─── BRANO DA LEGGERE ───
Morìa dell’actinidia, un aiuto può darlo il portinnesto

morìa actinidia
Per fronteggiare il problema della morìa dell'actinidia andranno senz’altro riviste le pratiche agronomiche per la gestione dell’intero frutteto, ma nel frattempo continua la ricerca di portinnesti resistenti a terreni pesanti e a condizioni critiche

A causa della morìa dell'actinidia, le aziende si trovano in un momento di forte difficoltà, sia dal punto di vista produttivo sia da quello decisionale. Per il futuro andranno senz’altro riviste le pratiche agronomiche per la gestione dell’intero frutteto, ma nel frattempo continua la ricerca di portinnesti resistenti a terreni più pesanti e a situazioni critiche. «Noi ci stiamo muovendo in più direzioni – spiega Pericle Simeoni, dell’omonima azienda produttrice di piante di actinidia –. In particolare, stiamo testando due nuovi portinnesti: il Bounty 71 e il Sim 1».

 

Bounty 71 e Sim 1, le caratteristiche

«Questi due portinnesti – continua Simeoni - dovrebbero favorire la pianta nel contrastare il fenomeno della morìa grazie a un apparato radicale che esplora il terreno più in profondità rispetto all’Hayward, che avendo un apparato radicale più superficiale sente subito sia l’eccesso di umidità sia la mancanza.morìa actinidia

Il Bounty 71 è stato testato sia in Italia sia in Nuova Zelanda e si adatta bene in zone difficili, l’unica pecca è la scarsa affinità d’innesto che stiamo cercando di risolvere con la tecnica del microinnesto in laboratorio. Mentre il Sim1, che ho selezionato personalmente, scandaglia il terreno veramente molto in profondità e ha un legno facilmente innestabile e con ottima vigoria. Ho grande fiducia, ma al momento siamo ancora a livello di vivaio e sono necessarie ulteriori prove.

morìa actinidia

Accanto a questo nuovo panorama, continua la produzione di piante a radice nuda e in vaso di piede diretto di Hayward, perché sono convinto che molte zone possono continuare a produrre dell’ottimo kiwi senza particolari problematiche. Pensiamo per esempio all’Emilia-Romagna dove l’acqua per l’irrigazione è sempre stata ben razionalizzata, lì si produce Hayward su terreno baulato senza difficoltà.

I nuovi portinnesti potrebbero rappresentare una strategia in quei territori, come il veronese e la provincia di Latina, dove, a causa dell’abuso della risorsa idrica, i terreni sono in una condizione di asfissia permanente».
───
Secondo l'articolo sulla morìa dell'actinidia, perché i portinnesti Bounty 71 e Sim 1 dovrebbero aiutare la pianta a contrastare la morìa? Spiegalo in non più di tre frasi, per favore.
─── I DATI ───
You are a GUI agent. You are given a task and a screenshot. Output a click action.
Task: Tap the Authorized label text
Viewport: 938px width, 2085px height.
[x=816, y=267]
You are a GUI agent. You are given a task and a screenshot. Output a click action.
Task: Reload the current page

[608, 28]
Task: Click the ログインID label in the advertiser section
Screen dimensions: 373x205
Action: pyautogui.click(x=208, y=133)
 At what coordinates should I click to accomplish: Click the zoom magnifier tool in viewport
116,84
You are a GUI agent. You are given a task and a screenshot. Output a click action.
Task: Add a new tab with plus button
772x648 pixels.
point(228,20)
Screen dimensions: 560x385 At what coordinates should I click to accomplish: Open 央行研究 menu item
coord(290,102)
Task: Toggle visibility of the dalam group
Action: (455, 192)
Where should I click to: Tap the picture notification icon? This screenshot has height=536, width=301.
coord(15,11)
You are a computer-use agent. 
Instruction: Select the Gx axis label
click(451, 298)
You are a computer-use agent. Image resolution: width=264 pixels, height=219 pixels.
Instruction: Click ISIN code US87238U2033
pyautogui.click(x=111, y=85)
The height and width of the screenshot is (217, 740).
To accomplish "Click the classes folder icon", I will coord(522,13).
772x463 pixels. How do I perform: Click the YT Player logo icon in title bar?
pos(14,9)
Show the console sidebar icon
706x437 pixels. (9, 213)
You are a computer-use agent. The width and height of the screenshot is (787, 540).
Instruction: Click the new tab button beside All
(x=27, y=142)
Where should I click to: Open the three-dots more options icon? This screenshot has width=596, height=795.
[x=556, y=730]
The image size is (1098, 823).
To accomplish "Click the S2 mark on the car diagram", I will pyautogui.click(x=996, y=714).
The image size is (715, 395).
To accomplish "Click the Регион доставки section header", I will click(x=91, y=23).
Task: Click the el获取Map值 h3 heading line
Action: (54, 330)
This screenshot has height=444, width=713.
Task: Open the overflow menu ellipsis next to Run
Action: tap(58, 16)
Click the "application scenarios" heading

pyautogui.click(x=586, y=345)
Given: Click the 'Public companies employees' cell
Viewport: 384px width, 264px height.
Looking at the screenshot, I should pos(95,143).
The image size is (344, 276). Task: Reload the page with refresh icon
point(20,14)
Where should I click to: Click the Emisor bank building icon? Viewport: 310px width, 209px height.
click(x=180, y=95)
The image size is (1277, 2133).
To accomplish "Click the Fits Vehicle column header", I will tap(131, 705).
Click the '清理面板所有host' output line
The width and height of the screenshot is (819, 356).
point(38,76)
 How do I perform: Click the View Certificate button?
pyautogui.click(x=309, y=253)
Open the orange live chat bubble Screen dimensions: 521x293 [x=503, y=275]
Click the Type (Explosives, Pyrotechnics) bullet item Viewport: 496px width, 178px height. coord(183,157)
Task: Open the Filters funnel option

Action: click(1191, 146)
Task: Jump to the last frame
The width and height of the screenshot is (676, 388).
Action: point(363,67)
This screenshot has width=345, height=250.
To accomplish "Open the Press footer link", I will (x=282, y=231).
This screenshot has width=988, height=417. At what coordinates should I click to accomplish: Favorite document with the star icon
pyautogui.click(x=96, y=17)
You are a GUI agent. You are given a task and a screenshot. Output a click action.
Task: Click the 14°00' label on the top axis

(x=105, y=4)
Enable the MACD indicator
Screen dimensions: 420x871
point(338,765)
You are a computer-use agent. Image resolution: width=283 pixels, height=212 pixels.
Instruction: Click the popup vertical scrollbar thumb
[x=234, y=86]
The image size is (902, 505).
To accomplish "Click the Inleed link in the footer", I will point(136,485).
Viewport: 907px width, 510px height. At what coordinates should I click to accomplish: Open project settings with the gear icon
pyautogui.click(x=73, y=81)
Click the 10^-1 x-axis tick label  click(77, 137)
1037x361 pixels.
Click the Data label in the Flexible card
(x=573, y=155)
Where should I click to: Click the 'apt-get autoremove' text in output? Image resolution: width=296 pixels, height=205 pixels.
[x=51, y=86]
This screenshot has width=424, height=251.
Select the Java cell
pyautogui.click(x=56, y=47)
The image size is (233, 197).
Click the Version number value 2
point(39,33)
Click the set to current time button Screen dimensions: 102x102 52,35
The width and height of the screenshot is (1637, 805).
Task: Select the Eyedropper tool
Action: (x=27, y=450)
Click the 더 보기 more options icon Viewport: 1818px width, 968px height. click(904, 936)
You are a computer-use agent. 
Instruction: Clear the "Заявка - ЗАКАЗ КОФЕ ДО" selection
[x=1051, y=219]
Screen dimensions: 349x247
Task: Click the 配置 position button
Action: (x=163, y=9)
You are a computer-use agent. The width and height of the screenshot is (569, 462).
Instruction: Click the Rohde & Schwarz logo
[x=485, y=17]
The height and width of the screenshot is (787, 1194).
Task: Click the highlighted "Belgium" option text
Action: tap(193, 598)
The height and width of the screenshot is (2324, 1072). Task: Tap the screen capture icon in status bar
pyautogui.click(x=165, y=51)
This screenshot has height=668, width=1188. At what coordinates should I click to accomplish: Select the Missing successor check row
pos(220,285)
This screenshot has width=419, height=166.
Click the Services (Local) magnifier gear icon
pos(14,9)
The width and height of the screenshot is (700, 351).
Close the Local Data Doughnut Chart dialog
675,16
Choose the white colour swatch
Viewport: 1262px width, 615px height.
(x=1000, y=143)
───
RISPOSTA ATTESA: I due portinnesti hanno un apparato radicale che esplora il terreno più in profondità rispetto all'Hayward. L'Hayward invece ha radici più superficiali e per questo risente subito sia dell'eccesso di umidità sia della sua mancanza.